Stored items:
▼

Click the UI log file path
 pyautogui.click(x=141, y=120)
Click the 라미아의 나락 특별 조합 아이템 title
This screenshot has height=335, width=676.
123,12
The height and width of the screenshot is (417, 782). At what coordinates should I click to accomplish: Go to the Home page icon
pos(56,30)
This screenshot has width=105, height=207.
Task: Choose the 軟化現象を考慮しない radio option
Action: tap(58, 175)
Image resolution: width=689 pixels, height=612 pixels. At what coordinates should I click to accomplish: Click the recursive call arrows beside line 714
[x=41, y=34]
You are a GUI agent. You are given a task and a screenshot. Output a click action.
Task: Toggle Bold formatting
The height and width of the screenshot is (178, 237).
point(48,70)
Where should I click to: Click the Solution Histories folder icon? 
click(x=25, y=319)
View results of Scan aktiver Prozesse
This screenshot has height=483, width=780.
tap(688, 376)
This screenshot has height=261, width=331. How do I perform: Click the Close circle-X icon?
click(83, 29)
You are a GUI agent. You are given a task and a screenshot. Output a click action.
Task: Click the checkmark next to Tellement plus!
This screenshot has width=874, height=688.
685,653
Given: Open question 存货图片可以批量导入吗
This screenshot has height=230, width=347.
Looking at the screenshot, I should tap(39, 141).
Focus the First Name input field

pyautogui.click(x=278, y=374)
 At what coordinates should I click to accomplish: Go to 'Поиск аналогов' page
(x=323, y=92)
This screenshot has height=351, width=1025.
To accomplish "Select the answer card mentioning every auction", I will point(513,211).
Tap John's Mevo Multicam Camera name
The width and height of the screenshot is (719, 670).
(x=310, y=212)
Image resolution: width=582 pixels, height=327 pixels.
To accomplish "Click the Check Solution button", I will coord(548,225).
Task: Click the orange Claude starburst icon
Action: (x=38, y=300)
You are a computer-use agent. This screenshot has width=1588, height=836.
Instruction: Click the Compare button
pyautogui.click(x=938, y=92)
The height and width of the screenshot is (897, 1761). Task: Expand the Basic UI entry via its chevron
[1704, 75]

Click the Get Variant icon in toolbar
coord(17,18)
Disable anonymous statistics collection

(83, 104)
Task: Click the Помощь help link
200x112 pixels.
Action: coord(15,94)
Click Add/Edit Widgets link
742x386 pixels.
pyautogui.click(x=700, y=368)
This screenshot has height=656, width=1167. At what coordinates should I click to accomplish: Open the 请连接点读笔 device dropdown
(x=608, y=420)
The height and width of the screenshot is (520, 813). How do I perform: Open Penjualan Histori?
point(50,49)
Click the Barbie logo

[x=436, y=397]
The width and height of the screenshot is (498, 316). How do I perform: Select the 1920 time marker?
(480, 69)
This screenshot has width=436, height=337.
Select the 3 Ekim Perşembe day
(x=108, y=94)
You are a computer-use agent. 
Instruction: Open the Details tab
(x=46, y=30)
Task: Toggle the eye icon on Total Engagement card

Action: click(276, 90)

▲

TASK REQUIREMENTS: Please reproduce all of the rows above word for word.

EXERCISE SOLUTION:
Click the UI log file path
 pyautogui.click(x=141, y=120)
Click the 라미아의 나락 특별 조합 아이템 title
This screenshot has height=335, width=676.
123,12
The height and width of the screenshot is (417, 782). At what coordinates should I click to accomplish: Go to the Home page icon
pos(56,30)
This screenshot has width=105, height=207.
Task: Choose the 軟化現象を考慮しない radio option
Action: tap(58, 175)
Image resolution: width=689 pixels, height=612 pixels. At what coordinates should I click to accomplish: Click the recursive call arrows beside line 714
[x=41, y=34]
You are a GUI agent. You are given a task and a screenshot. Output a click action.
Task: Toggle Bold formatting
The height and width of the screenshot is (178, 237).
point(48,70)
Where should I click to: Click the Solution Histories folder icon? 
click(x=25, y=319)
View results of Scan aktiver Prozesse
This screenshot has height=483, width=780.
tap(688, 376)
This screenshot has height=261, width=331. How do I perform: Click the Close circle-X icon?
click(83, 29)
You are a GUI agent. You are given a task and a screenshot. Output a click action.
Task: Click the checkmark next to Tellement plus!
This screenshot has width=874, height=688.
685,653
Given: Open question 存货图片可以批量导入吗
This screenshot has height=230, width=347.
Looking at the screenshot, I should tap(39, 141).
Focus the First Name input field

pyautogui.click(x=278, y=374)
 At what coordinates should I click to accomplish: Go to 'Поиск аналогов' page
(x=323, y=92)
This screenshot has height=351, width=1025.
To accomplish "Select the answer card mentioning every auction", I will point(513,211).
Tap John's Mevo Multicam Camera name
The width and height of the screenshot is (719, 670).
(x=310, y=212)
Image resolution: width=582 pixels, height=327 pixels.
To accomplish "Click the Check Solution button", I will coord(548,225).
Task: Click the orange Claude starburst icon
Action: (x=38, y=300)
You are a computer-use agent. This screenshot has width=1588, height=836.
Instruction: Click the Compare button
pyautogui.click(x=938, y=92)
The height and width of the screenshot is (897, 1761). Task: Expand the Basic UI entry via its chevron
[1704, 75]

Click the Get Variant icon in toolbar
coord(17,18)
Disable anonymous statistics collection

(83, 104)
Task: Click the Помощь help link
200x112 pixels.
Action: coord(15,94)
Click Add/Edit Widgets link
742x386 pixels.
pyautogui.click(x=700, y=368)
This screenshot has height=656, width=1167. At what coordinates should I click to accomplish: Open the 请连接点读笔 device dropdown
(x=608, y=420)
The height and width of the screenshot is (520, 813). How do I perform: Open Penjualan Histori?
point(50,49)
Click the Barbie logo

[x=436, y=397]
The width and height of the screenshot is (498, 316). How do I perform: Select the 1920 time marker?
(480, 69)
This screenshot has width=436, height=337.
Select the 3 Ekim Perşembe day
(x=108, y=94)
You are a computer-use agent. 
Instruction: Open the Details tab
(x=46, y=30)
Task: Toggle the eye icon on Total Engagement card

Action: click(276, 90)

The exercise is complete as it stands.